Rents are not subject to any statutory control under the Urban Lease Act. Regarding reviews, and just for residential leases, the Urban Lease Act states that during the length of the lease agreement, rent may be reviewed just annually.

3. Lease Obligations: Who has responsibility for:

3.1 Internal maintenance, decoration and repair?

In non-residential leases, the parties are free to agree whatever they deem convenient. Otherwise, legal provisions for residential leases will apply.

In residential leases, the following rules will be applicable: the landlord is obliged to keep the leased premises in a condition suitable for its use and maintain it in said condition throughout the period of the lease. 
The tenant shall be responsible for minor repairs that are required as a result of wear and tear from the ordinary use of the premises.

If the landlord decides to carry out improvements in the dwelling, it must notify the tenant of its intention of carrying out said improvements three months in advance. Then, within a period of one month from said notification, the tenant is entitled to terminate the lease agreement except when the works do not affect or hardly affect the housing throughout the duration.

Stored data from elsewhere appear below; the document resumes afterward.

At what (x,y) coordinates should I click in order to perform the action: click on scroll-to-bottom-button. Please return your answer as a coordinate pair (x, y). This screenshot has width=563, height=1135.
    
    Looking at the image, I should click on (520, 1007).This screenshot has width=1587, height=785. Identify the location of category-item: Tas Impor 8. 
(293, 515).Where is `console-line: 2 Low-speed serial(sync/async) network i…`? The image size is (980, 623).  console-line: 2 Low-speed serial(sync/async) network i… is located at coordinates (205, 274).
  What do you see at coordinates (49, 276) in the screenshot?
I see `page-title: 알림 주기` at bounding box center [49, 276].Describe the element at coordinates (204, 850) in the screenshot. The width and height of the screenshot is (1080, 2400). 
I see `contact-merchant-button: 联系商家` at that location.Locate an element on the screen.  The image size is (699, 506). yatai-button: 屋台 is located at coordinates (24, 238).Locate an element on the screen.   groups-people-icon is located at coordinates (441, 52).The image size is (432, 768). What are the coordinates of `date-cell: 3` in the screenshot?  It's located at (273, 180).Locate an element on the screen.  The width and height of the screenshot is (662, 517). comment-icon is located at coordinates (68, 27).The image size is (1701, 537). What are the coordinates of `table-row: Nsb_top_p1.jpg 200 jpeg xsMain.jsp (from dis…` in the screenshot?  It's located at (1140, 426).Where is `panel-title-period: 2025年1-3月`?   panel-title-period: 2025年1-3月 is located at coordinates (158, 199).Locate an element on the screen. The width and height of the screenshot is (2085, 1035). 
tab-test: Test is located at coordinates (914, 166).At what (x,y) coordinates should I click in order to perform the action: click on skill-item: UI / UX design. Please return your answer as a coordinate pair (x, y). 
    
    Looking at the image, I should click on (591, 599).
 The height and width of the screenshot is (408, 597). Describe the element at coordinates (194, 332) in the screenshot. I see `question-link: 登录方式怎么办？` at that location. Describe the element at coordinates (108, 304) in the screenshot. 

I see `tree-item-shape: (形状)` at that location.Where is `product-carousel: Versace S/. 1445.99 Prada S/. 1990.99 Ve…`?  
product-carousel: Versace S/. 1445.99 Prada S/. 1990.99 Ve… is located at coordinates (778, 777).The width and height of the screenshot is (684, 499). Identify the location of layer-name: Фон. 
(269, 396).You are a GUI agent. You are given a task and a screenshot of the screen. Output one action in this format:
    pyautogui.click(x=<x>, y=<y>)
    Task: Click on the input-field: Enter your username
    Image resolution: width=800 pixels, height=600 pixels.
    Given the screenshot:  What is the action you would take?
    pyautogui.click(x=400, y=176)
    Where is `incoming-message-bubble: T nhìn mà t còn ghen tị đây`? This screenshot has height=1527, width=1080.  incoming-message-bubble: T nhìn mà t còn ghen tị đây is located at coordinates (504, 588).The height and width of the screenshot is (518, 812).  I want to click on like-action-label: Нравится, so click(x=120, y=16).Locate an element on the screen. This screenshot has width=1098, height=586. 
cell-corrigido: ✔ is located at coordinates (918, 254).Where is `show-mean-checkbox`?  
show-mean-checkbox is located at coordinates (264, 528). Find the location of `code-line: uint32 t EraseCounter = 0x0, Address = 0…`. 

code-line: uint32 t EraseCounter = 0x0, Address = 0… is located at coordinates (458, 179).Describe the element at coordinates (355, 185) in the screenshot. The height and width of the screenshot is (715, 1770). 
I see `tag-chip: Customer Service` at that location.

In this case, he may demand a reduction of the rent proportionally to the area of the property that the tenant is being deprived from and compensation for expenses incurred as a result.

3.2 External maintenance, decoration and repair?

The landlord is responsible for these costs in residential leases, unless the works are needed because of the tenant’s fault; in non-residential leases, it will depend on the agreement between the parties.

3.3 Structural repairs?

All costs of repairs which are not “small outlays connected with the ordinary use” of the leased premises must be borne by the landlord, provided that the tenant is not involved.

3.4 Insurance?

The Urban Lease Act does not include a regulation on this subject. It will depend on the insurance legislation, both state and regional.

The common practice is that the landlord insures the structure of the premises/asset and the tenant the inside of the premises.

3.5 VAT?

Leases for residential use are VAT exempt. 
Leases for non-residential use are charged at 21% VAT.

3.6 Rates?

Please see 3.5 above.

3.7 Other typical outgoings?

The parties will agree who is responsible for the payment of the general/common expenses, subject to several rules stated in the Urban Lease Act in favour of the tenant.

The common practice is that, at least, expenses deriving from individual supply services will be accounted for by the tenant.

3.8 The ability to recoup any landlord outgoings (including management costs) by way of service charges?

It depends on the agreement between the parties and, in any case, subject to several rules stated in the Urban Lease Act in favour of the tenant.

Are there any environmental obligations?

1. The Urban Lease Act prohibits the development of unhealthy, harmful and/or dangerous activities in the premises/dwelling. 
2. The landlord is obliged to deliver a copy of the energy efficiency certificate to the tenant. 
3. The Urban Lease Act does not include a specific regulation on this subject. It will depend on the environmental legislation, both state and regional.

4. Enforceability

4.1 Are terms of leases/contracts recognised and supported by case law in the jurisdiction?

Yes.

5. Valuation and Environmental

5.1 To be recognised in the courts, does an appraisal have to be prepared by some domestically regulated/qualified party or is an RICS (Royal Institution of Chartered Surveyors) qualified appraisal report accepted and recognised in each jurisdiction?

The appraisal has to be prepared by a qualified appraiser which is recognized as a professional appraiser by the Bank of Spain.

5.2 Is it possible/customary to obtain environmental reports from a local government agency or a qualified, insured environmental professional?

It is not customary.

5.3 Is it possible for liability in respect of past or present breaches of environmental laws to attach to a lender by it holding or enforcing a mortgage over real estate?

A lender that has the benefit of a mortgage shall not be considered responsible for breach of environmental laws, although liability may arise in the event that it acquires the real estate upon enforcement of the mortgage.